Kijabe, Kenya – At the bottom of a winding, tree-lined road, a crowd of patients spills out of the entrance of a private hospital waiting room on to a patio and a dirt parking lot. It begins to rain, and a man on crutches tries to hobble into the cramped building for cover.
Sitting in a wheelchair outside the door is Dorcas Kiteng’e, a 25-year-old woman suffering from cancerous growths in her ovaries.
“They’re pressing down on the spine, they’re paralysing her,” says Mwende Mutambuki, Kiteng’e’s sister-in-law. “She can’t walk. Back pain, leg pain – I’m hoping it hasn’t spread.”
Kijabe is the third hospital they’ve visited since they arrived in the Kenyan capital Nairobi last week, looking for an oncologist who could perform the surgery, only to be turned away.

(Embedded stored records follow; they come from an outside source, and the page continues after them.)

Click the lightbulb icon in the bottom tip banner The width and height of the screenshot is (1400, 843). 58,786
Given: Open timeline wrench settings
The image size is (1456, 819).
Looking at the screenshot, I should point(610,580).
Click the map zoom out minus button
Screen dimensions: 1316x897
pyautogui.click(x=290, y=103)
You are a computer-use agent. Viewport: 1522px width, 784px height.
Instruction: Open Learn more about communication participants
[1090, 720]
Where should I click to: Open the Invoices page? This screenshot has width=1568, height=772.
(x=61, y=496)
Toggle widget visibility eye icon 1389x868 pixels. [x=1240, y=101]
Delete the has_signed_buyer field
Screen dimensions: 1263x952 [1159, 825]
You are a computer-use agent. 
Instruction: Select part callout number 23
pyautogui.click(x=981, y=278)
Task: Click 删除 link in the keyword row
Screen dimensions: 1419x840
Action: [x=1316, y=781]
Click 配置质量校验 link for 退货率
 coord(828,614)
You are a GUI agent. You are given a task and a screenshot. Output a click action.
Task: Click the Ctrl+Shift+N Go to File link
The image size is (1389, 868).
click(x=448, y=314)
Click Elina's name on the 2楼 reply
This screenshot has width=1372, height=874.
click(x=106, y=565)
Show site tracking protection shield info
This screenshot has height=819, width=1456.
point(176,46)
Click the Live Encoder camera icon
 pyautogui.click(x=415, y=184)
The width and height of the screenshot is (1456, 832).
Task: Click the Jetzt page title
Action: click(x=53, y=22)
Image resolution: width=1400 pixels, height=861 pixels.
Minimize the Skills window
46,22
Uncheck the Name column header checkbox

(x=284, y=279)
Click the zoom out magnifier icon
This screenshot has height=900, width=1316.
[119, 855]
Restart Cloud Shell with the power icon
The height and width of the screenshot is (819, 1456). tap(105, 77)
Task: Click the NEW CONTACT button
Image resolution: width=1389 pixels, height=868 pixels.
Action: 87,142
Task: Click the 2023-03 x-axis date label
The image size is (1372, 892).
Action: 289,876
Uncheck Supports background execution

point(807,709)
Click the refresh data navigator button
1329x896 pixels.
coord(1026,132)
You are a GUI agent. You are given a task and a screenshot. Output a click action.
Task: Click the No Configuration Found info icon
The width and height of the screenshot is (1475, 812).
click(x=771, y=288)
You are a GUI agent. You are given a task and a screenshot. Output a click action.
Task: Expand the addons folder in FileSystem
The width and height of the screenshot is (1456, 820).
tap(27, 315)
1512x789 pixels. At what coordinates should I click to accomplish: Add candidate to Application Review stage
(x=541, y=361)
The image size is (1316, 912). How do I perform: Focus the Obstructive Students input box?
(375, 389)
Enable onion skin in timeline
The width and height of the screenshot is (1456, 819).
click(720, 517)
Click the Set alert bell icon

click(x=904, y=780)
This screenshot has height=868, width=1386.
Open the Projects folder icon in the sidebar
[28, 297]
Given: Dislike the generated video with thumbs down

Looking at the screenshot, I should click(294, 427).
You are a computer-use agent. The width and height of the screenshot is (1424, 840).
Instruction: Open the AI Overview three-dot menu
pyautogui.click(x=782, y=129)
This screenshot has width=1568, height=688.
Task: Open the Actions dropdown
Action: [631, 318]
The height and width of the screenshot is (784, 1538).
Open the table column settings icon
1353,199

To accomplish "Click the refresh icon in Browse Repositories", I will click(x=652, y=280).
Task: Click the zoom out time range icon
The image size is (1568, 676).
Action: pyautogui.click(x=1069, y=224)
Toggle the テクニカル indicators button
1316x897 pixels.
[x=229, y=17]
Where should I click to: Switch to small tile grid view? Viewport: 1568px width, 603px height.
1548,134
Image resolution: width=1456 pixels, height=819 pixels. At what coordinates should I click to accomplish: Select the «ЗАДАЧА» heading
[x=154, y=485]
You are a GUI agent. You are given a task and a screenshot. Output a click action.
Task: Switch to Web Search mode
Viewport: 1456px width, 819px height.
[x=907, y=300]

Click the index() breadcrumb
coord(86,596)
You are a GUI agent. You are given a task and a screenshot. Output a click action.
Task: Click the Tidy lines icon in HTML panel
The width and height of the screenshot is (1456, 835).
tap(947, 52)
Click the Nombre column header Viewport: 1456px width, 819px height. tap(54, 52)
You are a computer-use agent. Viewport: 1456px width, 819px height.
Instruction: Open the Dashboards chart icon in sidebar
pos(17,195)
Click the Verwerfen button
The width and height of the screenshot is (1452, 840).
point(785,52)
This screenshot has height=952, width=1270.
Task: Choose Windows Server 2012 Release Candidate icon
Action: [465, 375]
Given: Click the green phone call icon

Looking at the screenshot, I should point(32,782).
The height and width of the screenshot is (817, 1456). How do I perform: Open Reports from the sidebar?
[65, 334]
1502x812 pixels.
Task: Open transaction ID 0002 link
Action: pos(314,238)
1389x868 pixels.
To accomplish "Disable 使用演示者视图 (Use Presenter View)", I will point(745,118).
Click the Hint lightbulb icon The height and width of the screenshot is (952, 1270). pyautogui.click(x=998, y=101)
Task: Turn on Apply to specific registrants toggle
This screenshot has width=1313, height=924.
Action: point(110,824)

“They sent us to Agha Khan,” says Mutambuki, referring to the private Nairobi hospital that’s regarded as one of the nation’s finest. “But we know we were not going to be able to afford that.”
She fears time is running out to save her sister-in-law: “It’s a matter of life or death.”
Two months ago Kenya’s public sector doctors walked out on strike, and millions of Kenyans who normally depend on them are beginning to overwhelm the nation’s private hospitals, particularly in rural areas.